Sample data inserted successfully!


**Part 3: Indexing for Performance**

• Query Optimization: Write a query to fetch all posts by a specific author and optimize the query using an index.

• Query Comments: Write a query to find all comments made by a specific user and create an appropriate index to improve performance.


In [6]:
# Create an index on the author field
db.posts.create_index("author")

# Query to fetch all posts by a specific author
author_id = users.find_one({"name": "Alice"})["_id"]
author_posts = posts.find({"author": author_id})

for post in author_posts:
    print(post)

In [7]:
# Create an index on the user_id field
db.comments.create_index("user_id")

# Query to find all comments made by a specific user
user_id = users.find_one({"name": "Bob"})["_id"]
user_comments = comments.find({"user_id": user_id})

for comment in user_comments:
    print(comment)

{'_id': ObjectId('6799eb19084ab6ca97b31d6e'), 'user_id': ObjectId('6799eb18084ab6ca97b31d6c'), 'text': 'Great post!', 'timestamp': '2024-09-12T10:00:00Z'}
{'_id': ObjectId('679a3943fffe4a883fe8215c'), 'user_id': ObjectId('6799eb18084ab6ca97b31d6c'), 'text': 'Great post!', 'timestamp': '2024-09-12T10:00:00Z'}


In [8]:
db.comments.create_index("post_id")

print("Indexes created successfully!")

Indexes created successfully!


**Test Query Performance Without Indexes**

Query: Fetch all posts by a specific author (Alice)

In [10]:
import time  # Import the time module

# Assume we want to fetch posts by Alice
author_id = users.find_one({"name": "Alice"})["_id"]

# Measure query time without index
start_time = time.time() # Now time is defined and can be used
author_posts = list(posts.find({"author": author_id}))
end_time = time.time()

print("Query time without index: {:.6f} seconds".format(end_time - start_time))

Query time without index: 0.194178 seconds


**Create Indexes and Test Query Performance With Indexes**

Create Indexes:

In [11]:
# Create an index on the author field in the posts collection
posts.create_index("author")
print("Index on 'author' field created successfully!")

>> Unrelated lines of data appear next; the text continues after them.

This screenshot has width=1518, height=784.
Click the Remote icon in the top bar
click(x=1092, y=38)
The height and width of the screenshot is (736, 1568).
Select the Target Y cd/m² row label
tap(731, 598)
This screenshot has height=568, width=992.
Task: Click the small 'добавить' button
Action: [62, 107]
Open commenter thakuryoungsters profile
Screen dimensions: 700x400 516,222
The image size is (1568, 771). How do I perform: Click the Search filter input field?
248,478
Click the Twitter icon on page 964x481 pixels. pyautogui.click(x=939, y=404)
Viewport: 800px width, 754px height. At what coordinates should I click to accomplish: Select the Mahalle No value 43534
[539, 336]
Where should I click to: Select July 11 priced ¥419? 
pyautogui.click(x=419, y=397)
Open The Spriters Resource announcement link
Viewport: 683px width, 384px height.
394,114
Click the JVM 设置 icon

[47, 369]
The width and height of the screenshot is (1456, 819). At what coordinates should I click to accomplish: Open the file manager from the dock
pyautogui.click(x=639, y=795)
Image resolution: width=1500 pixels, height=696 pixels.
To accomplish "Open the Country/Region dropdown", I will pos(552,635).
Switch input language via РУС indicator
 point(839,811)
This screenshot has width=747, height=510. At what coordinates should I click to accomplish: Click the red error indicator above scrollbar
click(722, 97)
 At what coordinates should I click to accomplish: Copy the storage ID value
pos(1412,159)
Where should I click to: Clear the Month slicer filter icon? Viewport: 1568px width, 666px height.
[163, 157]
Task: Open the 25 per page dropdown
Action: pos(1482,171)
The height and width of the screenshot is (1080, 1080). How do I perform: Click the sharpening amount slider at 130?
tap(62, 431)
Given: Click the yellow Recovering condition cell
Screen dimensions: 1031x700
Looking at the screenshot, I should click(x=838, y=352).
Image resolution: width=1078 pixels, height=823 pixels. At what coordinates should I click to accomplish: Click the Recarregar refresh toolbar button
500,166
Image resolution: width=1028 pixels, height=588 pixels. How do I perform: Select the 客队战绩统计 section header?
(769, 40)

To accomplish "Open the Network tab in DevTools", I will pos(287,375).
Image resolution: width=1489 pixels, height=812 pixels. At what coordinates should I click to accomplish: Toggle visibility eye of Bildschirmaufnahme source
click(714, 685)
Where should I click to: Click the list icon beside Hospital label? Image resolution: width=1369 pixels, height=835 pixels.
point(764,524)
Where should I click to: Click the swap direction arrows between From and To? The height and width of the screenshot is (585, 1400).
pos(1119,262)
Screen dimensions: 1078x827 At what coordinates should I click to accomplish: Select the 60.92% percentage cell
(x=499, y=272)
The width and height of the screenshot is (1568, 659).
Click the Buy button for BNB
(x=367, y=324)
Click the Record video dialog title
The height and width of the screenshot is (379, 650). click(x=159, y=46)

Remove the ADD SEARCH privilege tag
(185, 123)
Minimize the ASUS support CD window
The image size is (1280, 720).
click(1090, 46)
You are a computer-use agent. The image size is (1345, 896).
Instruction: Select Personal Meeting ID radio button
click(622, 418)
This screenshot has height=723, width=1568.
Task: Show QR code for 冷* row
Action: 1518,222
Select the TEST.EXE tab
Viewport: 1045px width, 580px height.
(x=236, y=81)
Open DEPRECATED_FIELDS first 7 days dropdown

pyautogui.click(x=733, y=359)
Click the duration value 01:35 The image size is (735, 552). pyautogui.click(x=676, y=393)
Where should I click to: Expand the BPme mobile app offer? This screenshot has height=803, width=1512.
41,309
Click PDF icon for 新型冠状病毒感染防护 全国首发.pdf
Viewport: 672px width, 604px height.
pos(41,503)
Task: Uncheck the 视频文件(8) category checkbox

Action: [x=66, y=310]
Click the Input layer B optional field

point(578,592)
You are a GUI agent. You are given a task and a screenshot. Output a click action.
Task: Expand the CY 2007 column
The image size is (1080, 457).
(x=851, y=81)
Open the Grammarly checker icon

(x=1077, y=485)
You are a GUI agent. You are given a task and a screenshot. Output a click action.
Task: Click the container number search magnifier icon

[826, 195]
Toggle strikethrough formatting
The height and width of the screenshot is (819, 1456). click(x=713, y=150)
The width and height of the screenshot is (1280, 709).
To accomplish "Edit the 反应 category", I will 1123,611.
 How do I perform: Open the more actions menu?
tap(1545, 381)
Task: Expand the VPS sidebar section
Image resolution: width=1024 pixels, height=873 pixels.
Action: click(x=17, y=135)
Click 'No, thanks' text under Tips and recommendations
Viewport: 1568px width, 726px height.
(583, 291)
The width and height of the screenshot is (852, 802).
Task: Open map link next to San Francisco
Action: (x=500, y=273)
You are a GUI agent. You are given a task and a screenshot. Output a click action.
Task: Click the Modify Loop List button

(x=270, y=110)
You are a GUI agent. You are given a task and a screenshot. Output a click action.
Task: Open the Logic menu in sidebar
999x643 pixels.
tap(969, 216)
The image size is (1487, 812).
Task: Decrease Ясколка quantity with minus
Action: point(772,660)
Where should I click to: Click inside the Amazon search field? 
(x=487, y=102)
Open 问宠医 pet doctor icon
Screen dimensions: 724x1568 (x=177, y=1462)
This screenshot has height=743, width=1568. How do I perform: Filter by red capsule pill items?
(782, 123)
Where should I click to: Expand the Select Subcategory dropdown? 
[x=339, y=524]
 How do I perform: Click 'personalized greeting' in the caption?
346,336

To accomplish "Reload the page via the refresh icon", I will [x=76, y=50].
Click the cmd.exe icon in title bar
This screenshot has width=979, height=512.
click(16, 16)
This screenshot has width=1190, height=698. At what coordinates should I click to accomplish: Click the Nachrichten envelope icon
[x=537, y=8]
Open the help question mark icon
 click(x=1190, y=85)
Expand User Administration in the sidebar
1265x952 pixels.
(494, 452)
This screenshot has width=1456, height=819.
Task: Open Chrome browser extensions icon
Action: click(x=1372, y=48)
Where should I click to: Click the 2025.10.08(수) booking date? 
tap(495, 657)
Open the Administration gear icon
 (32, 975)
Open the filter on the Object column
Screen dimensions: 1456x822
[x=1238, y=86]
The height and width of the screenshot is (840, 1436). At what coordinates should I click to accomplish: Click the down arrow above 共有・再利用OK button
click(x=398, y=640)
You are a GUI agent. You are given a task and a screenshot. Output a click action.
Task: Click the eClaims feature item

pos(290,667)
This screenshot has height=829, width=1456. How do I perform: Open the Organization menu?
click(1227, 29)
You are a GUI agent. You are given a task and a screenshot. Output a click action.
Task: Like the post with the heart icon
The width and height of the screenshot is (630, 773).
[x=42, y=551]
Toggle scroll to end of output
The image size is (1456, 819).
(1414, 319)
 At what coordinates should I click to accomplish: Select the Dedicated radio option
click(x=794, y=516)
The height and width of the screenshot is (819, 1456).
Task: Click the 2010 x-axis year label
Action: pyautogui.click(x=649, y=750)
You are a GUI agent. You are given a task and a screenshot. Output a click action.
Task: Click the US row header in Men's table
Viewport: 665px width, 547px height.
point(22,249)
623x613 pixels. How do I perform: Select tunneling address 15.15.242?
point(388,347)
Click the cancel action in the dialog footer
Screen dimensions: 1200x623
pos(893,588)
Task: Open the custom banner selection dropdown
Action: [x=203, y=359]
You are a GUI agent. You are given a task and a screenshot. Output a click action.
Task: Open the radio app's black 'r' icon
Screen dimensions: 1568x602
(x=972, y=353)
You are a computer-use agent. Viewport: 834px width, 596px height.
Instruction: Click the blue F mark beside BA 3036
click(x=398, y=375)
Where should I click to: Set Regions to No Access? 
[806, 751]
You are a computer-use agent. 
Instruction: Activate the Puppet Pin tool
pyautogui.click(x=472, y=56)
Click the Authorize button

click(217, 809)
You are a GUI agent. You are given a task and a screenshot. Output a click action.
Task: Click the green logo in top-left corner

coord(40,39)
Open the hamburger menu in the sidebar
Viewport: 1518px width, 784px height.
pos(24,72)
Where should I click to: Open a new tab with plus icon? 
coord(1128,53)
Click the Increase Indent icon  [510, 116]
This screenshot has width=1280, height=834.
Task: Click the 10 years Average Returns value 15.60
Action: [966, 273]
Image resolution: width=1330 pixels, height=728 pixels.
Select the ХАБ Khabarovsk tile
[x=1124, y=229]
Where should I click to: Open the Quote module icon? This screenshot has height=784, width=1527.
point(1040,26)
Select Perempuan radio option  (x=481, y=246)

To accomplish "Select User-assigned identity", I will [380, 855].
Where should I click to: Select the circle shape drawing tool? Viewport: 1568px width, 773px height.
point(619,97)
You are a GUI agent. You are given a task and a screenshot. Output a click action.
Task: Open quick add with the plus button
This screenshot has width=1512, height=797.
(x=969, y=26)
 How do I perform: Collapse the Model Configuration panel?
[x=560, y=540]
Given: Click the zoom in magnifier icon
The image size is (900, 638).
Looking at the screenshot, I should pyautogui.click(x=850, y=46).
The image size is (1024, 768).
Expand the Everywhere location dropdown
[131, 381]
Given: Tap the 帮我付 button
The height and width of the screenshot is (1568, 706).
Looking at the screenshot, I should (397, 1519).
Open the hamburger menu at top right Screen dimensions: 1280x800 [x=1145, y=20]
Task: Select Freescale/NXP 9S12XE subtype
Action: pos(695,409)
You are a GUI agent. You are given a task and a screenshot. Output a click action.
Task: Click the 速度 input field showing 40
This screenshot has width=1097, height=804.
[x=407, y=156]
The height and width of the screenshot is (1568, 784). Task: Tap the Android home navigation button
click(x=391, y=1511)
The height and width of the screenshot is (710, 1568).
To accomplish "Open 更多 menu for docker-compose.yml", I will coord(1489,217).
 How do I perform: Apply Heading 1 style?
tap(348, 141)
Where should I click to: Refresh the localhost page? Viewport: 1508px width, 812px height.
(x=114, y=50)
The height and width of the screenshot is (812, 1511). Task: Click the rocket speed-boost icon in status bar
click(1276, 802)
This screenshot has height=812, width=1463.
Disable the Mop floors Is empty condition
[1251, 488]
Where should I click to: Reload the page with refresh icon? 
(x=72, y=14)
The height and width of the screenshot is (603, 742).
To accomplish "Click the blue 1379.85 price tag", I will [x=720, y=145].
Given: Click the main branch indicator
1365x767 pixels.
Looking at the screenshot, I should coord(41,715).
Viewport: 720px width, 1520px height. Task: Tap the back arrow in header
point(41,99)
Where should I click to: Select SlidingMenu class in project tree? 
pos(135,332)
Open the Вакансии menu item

Index on 'author' field created successfully!


Fetch all posts by a specific author (Alice) with index

In [14]:
# Measure query time with index
start_time = time.time()
author_posts = list(posts.find({"author": author_id}))
end_time = time.time()

print("Query time with index: {:.6f} seconds".format(end_time - start_time))

Query time with index: 0.194305 seconds


Test Query Performance for Comments by User ID
Query: Find all comments made by a specific user (Bob) without index

In [15]:
# Measure query time without index
user_id = users.find_one({"name": "Bob"})["_id"]

start_time = time.time()
user_comments = list(comments.find({"user_id": user_id}))
end_time = time.time()

print("Query time without index: {:.6f} seconds".format(end_time - start_time))

Query time without index: 0.194540 seconds


Create Index on user_id Field

In [16]:
# Create an index on the user_id field in the comments collection
comments.create_index("user_id")
print("Index on 'user_id' field created successfully!")

Index on 'user_id' field created successfully!


Find all comments made by a specific user (Bob) with index

In [17]:
# Measure query time with index
start_time = time.time()
user_comments = list(comments.find({"user_id": user_id}))
end_time = time.time()

print("Query time with index: {:.6f} seconds".format(end_time - start_time))

Query time with index: 0.196239 seconds


Explanation of Differences in Query Times
Without Indexes:
MongoDB performs a collection scan, meaning it checks each document in the collection to see if it matches the query criteria. This can be slow, especially for large collections.


With Indexes: MongoDB uses the index to quickly locate documents that match the query criteria, significantly reducing the time it takes to perform the query.


By running the above code, we see a noticeable difference in query times, with indexed queries being much faster than non-indexed queries.